- INFORMATION -

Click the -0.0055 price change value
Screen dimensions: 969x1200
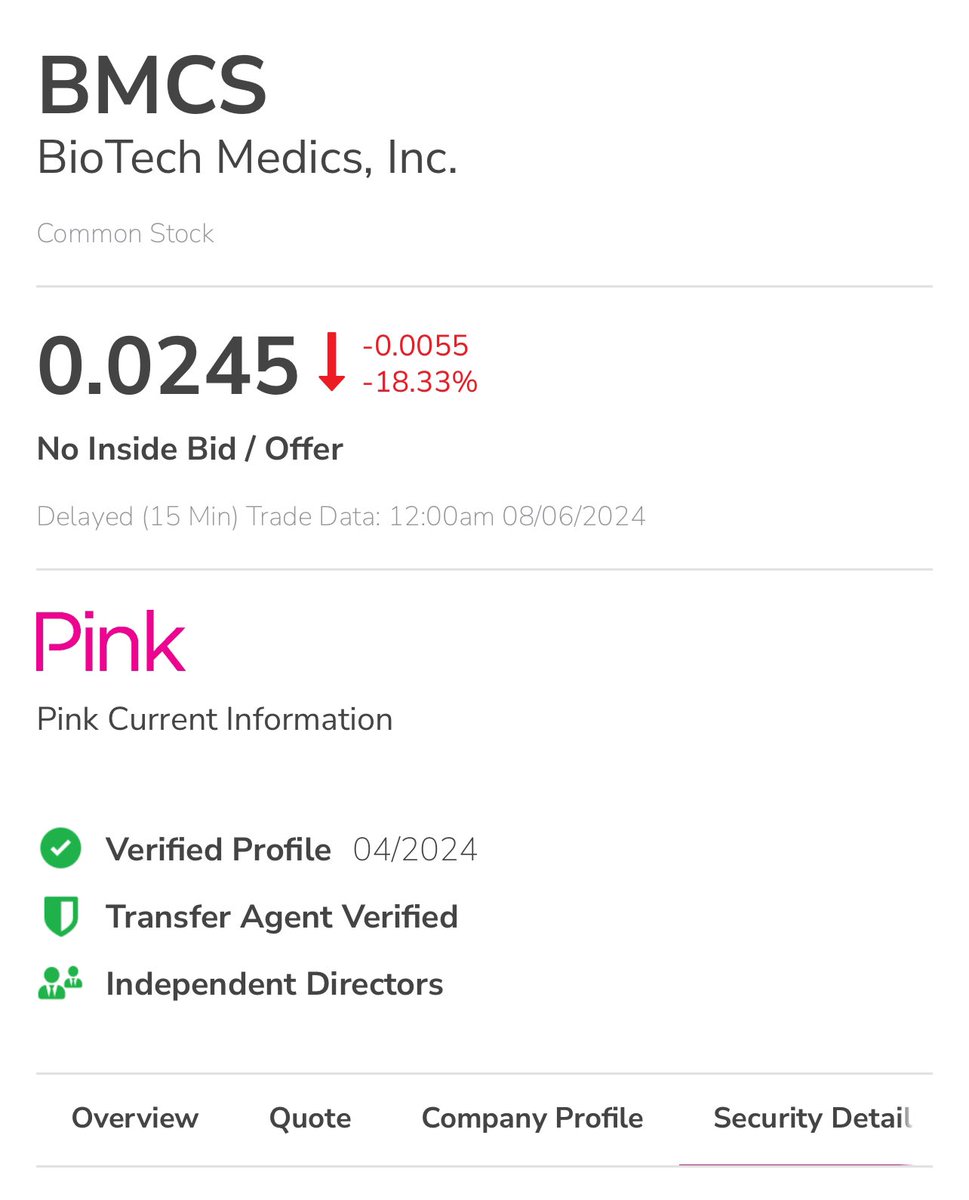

==

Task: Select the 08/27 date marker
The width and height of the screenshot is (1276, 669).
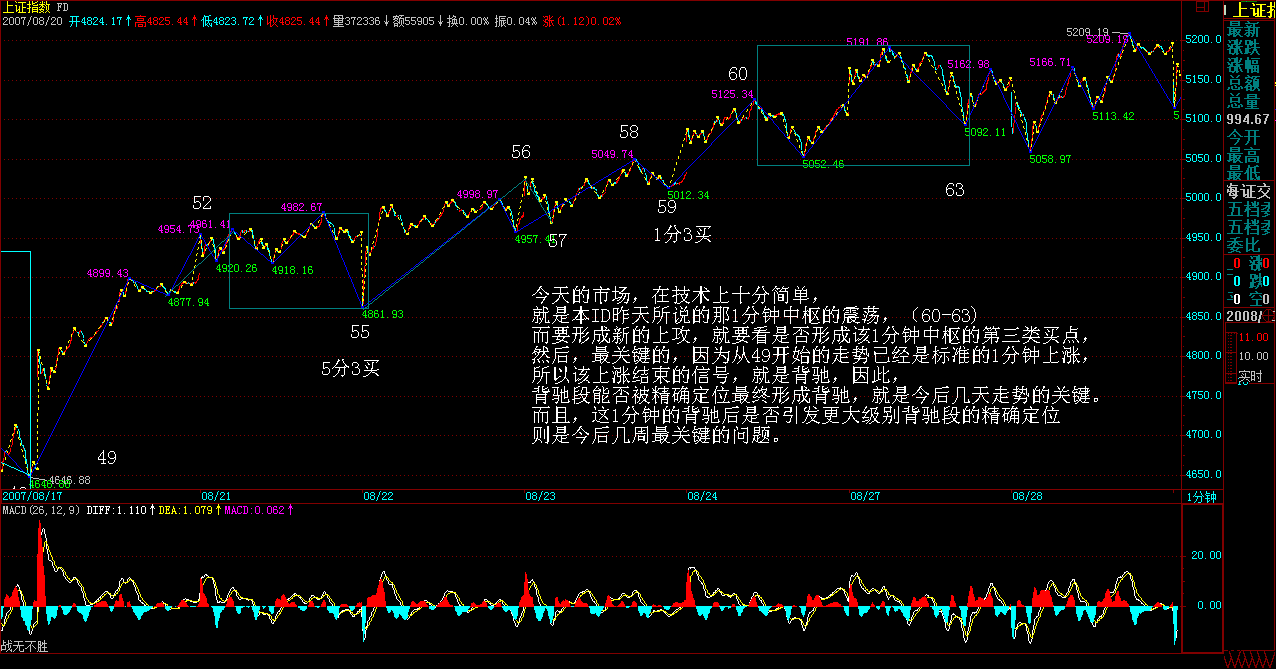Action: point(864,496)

- ACTIVITY -
Please give an exact copy of the lines above, beginning with the line containing "Click the -0.0055 price change value" and running through the line containing "Screen dimensions: 969x1200", and of no other lines.

- YOUR RESPONSE -
Click the -0.0055 price change value
Screen dimensions: 969x1200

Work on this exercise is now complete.